01:04:02:19 - 01:04:16:16
Ganesh Moorthy (Microchip)
Whether that is better outcomes in hospitals, where the big types of machinery are used for ultrasound and scanning and various other things, to all the things that are in the doctor's office, to what you do at home. All of those different things require semiconductors.
01:04:17:13 - 01:04:57:21
Mark Shirey (KLA)
What KLA and inspection and metrology brings is very high sensitivity inspection tools to detect tiny anomalies in the pattern, tiny pattern defects, tiny particles, all of which would kill a semiconductor chip.

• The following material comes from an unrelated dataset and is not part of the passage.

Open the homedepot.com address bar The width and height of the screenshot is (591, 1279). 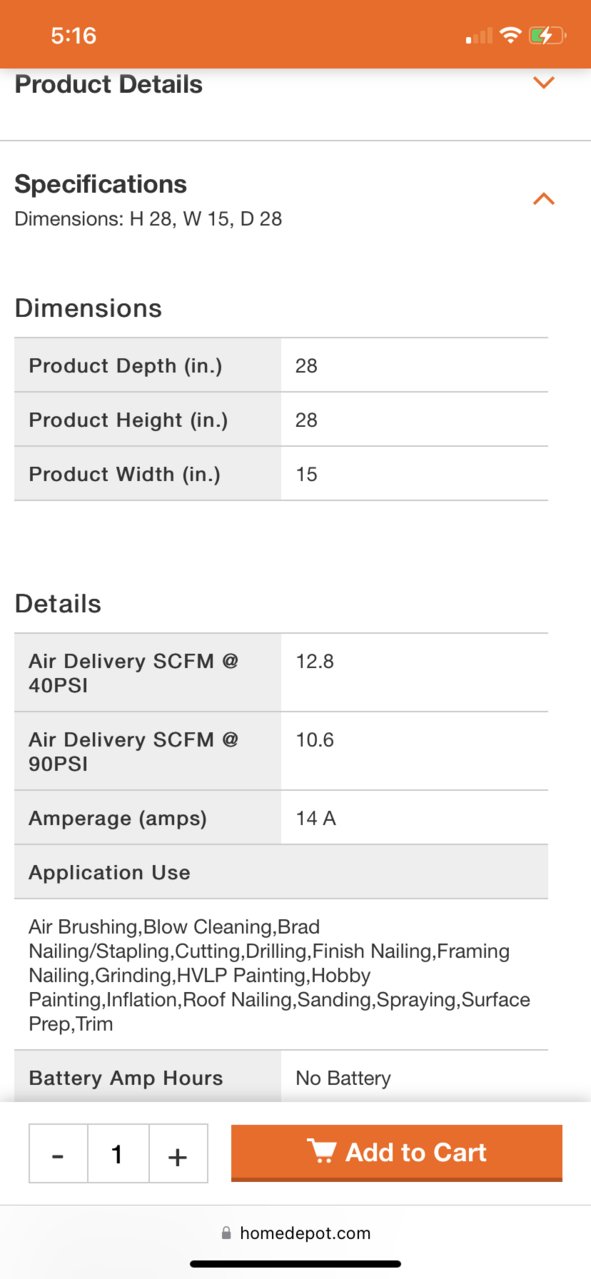(296, 1233)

And that could mean one less smartphone can be delivered because that chip didn't work. As our customers shrink their devices, they introduce new materials, new processes. Every 12 to 24 months, we have upgrade our tools to serve those challenges. So it's really just continuous improvement and innovation to keep up with the semiconductor advancements.
01:04:58:05 - 01:05:20:10
Ryan McCormack (Invesco QQQ)
I think if you go four, five, ten, 20 years ago and asked, you know, where are we going to be? I mean, people can't really fathom the capabilities that we have at our fingertips. But, you know, ultimately, I think it's going to be driven by our desire as a society to be better connected. It's sort of, you know, one of these things where if you want to think big, then sometimes you need to start small.